With this, you can write things like

有了这个，你可以写这样的东西

std::string myString( NsStringBuilder::stringstream() << "my data " << 42 )

even in the constructor.

即使在构造函数中。

I have to confess I didn't measure the performance, since I have not used it in an environment which makes heavy use of string building yet, but I assume it won't be much worse than std::stringstream, since everything is done via references (except the conversion to string, but thats a copy operation in std::stringstream as well)

我必须承认我没有测量性能，因为我还没有在大量使用字符串构建的环境中使用它，但我认为它不会比 std::stringstream 差多少，因为一切都已完成通过引用（除了转换为字符串，但这也是 std::stringstream 中的复制操作）

The Ropecontainer may be worth if have to insert/delete string into the random place of destination string or for a long char sequences. Here is an example from SGI's implementation:

如果必须将字符串插入/删除到目标字符串的随机位置或长字符序列，则Rope容器可能是值得的。
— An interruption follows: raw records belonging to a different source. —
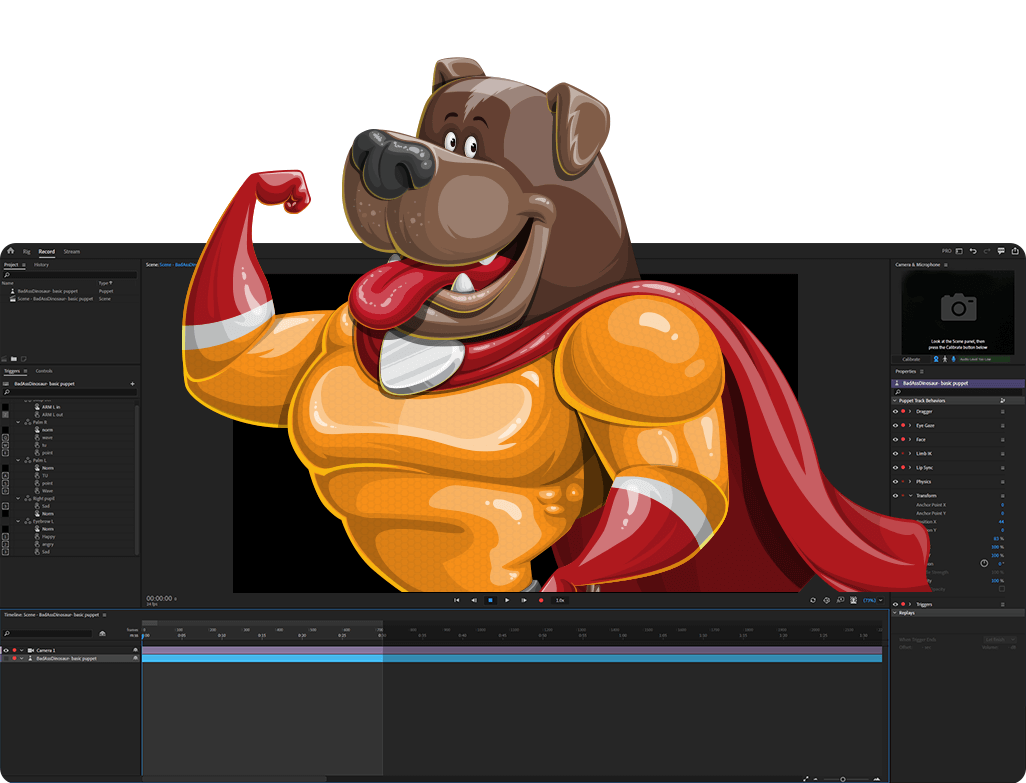Screen dimensions: 1026x783
Task: Click the Undo arrow icon
Action: tap(973, 251)
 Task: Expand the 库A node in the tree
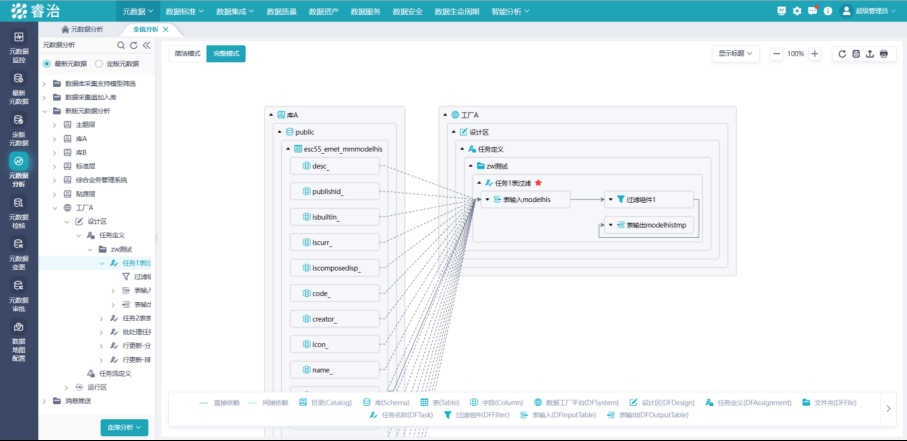tap(57, 139)
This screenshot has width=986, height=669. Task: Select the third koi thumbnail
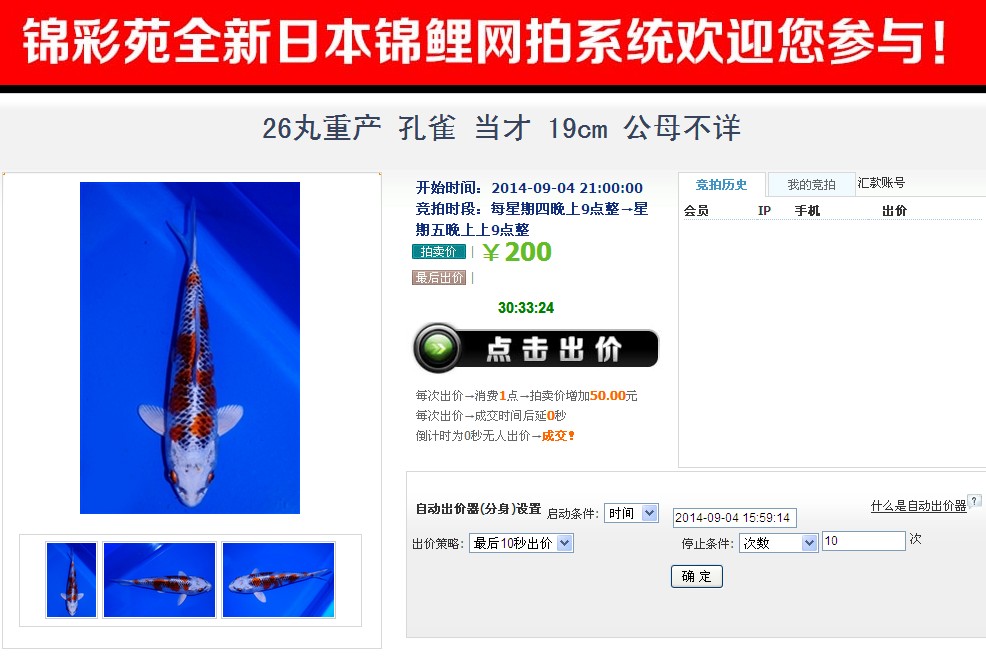279,580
下面是 SGI 实现的一个例子：

crope r(1000000, 'x');          // crope is rope<char>. wrope is rope<wchar_t>
                                // Builds a rope containing a million 'x's.
                                // Takes much less than a MB, since the
                                // different pieces are shared.
crope r2 = r + "abc" + r;       // concatenation; takes on the order of 100s
                                // of machine instructions; fast
crope r3 = r2.substr(1000000, 3);       // yields "abc"; fast.
crope r4 = r2.substr(1000000, 1000000); // also fast.
reverse(r2.mutable_begin(), r2.mutable_end());
                                // correct, but slow; may take a
                                // minute or more.

I wanted to add something new because of the following:

由于以下原因，我想添加一些新内容：

At a first attemp I failed to beat

第一次尝试我没能打败

std::ostringstream's operator<<

std::ostringstream的 operator<<

efficiency, but with more attemps I was able to make a StringBuilder that is faster in some cases.

效率，但通过更多的尝试，我能够制作在某些情况下更快的 StringBuilder。

Everytime I append a string I just store a reference to it somewhere and increase the counter of the total size.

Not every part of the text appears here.